Fuck the Andalite home world. All of them are dumbasses. That's all I have to say.
Seerow's Kindness. So, the law of Seerow’s Kindness is the Prime Directive, its text goes something like “thou shalt not share technology with [insert culture here]”. The Prime Directive focuses on noninterference generally, whereas Seerow’s Kindness is about technology, but that’s just semantics. The critical difference here is in how the culture views breaches of the edict. The Prime Directive is treated more like a suggestion, to the effect of “hey, maybe don’t hand a warp core to a species that’s still figuring out the internal combustion engine or that shows some megalomaniacal tendencies.” EVERY Fleet captain breaks the Prime Directive at least once, and many of them more than once, when it seems necessary to save lives—as long as a case can be made for their actions being intended to help people, Starfleet tends to let it slide. On the other hand, you break Seerow’s Kindness? You get fucking excommunicated, and the Andalites have used it as an excuse to be totally hands off the galaxy. And I get it, the logic behind both of them is pretty sound and based around situations exactly like the Yeerks. But…look. Out of all the species in the universe, none of them are without violence and war—even the Pemalites doubtlessly had a messy history before they evolved past it. Seerow just had the tremendous misfortune and ill-thinking to offer his great kindness to parasites—not symbiotes, parasites. The host gets little to nothing out of being infested. And those are the creatures that Seerow just…handed faster-than-light travel. My point is a lot like Marco’s, in the end. It’s a failing of the Yeerks that they’re inclined toward empire, not of the generosity that Seerow offered them. “Your boy Seerow wasn’t wrong. He just helped out the wrong species.”
Finally: fuck the whole bullshit superiority trip that this whole race is on. My precious blue boy Ax too. He kind of gets it beaten out of him by prolonged exposure to a bunch of angry young human soldiers, but the other Andalites are just. A bunch of dicks. They believe that they’re the commanding center of the universe, that of course they have to keep their technology out of the hands of other races too primitive and foolish to handle it. There is a level of astounding narcissism inherent in the belief that they are singularly responsible for the Yeerk threat. Are they responsible for Yeerks spreading like a virus through the galaxy? Um, yes. Are they so universally powerful that it’s their responsibility to protect the galaxy from itself, and their right to judge who lives and who dies for the greater good? Um, no they are not. And that’s the thing. The Andalites, when informed that the Yeerks are on Earth and threatening an unprepared population, throw humanity to the teeth of the Yeerk Empire as a stopgap, because they are so married to their grand plan and their law of Seerow’s Kindess. So just fuck that arrogance straight to hell.

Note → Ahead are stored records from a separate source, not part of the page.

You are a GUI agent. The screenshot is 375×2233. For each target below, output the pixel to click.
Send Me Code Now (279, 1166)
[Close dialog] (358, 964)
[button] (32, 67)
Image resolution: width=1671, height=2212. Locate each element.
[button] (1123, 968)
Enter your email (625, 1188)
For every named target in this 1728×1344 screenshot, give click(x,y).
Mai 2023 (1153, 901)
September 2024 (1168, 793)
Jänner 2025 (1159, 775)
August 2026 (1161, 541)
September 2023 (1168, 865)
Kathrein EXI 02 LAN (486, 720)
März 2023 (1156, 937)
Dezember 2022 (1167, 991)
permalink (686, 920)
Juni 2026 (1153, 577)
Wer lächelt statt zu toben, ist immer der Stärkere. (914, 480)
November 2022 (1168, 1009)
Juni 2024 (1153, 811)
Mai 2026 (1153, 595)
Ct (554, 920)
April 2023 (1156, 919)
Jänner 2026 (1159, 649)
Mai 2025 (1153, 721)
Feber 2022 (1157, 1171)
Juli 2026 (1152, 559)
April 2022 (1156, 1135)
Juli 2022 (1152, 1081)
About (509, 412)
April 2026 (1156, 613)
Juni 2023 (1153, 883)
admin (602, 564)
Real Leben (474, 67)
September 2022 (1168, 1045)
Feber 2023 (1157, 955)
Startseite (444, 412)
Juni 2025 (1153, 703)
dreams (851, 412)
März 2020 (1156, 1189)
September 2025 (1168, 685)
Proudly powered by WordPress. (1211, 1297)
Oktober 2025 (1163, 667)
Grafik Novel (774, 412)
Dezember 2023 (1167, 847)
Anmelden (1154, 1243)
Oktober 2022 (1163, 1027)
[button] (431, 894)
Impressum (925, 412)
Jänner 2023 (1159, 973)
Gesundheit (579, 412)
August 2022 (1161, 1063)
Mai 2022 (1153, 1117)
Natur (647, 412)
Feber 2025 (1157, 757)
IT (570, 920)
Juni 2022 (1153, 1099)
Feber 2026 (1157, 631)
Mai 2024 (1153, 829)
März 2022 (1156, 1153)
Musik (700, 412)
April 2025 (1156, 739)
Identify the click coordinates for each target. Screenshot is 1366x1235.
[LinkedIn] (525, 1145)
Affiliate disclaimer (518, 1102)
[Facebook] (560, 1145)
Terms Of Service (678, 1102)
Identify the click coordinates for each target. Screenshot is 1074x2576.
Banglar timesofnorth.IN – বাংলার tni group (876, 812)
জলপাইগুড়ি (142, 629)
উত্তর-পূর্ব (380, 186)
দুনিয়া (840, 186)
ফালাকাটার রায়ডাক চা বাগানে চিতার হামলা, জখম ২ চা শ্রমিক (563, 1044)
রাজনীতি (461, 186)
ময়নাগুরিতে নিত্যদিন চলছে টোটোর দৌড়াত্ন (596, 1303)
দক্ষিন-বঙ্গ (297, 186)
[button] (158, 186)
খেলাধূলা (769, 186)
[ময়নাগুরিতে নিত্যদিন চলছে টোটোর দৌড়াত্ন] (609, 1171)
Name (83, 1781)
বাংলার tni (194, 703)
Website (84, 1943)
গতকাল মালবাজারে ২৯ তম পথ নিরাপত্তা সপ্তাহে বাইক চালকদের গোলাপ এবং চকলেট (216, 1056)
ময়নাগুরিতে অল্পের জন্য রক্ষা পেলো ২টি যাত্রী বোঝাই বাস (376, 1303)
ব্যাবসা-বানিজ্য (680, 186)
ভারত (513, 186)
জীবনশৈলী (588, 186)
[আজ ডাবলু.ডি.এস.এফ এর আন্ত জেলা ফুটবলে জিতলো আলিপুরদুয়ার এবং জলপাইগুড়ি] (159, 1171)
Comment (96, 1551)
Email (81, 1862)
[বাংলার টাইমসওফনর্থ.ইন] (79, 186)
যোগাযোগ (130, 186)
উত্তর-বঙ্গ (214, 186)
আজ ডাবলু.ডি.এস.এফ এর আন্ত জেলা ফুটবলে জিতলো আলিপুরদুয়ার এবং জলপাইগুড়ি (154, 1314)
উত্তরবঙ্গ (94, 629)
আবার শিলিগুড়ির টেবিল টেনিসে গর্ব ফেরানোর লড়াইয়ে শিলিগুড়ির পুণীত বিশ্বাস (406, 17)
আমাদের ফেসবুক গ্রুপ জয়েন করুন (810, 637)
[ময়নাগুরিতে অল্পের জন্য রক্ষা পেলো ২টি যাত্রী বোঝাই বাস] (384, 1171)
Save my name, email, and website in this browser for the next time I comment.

OKAY BUT ON A STILL-EMOTIONALLY-RUINOUS BUT SOMEWHAT LIGHTER NOTE, that last call between Ax and the Andalite homeworld is so fucking upsetting, oh my God, bury me. He tells Head Councillor Lirem about Alloran’s message to his family (wreck me) and he talks about how the Hork-Bajir might have been saved if the Andalite forces (including Lirem) had fought for them, and honestly kind of gives him a very stiff and polite dressing down (MY SON I AM SO PROUD). And Lirem goes <You’re just like your brother> and of course Ax is very proud of that and anyway, I’m dead, just put me off to the side where I won’t get in the way.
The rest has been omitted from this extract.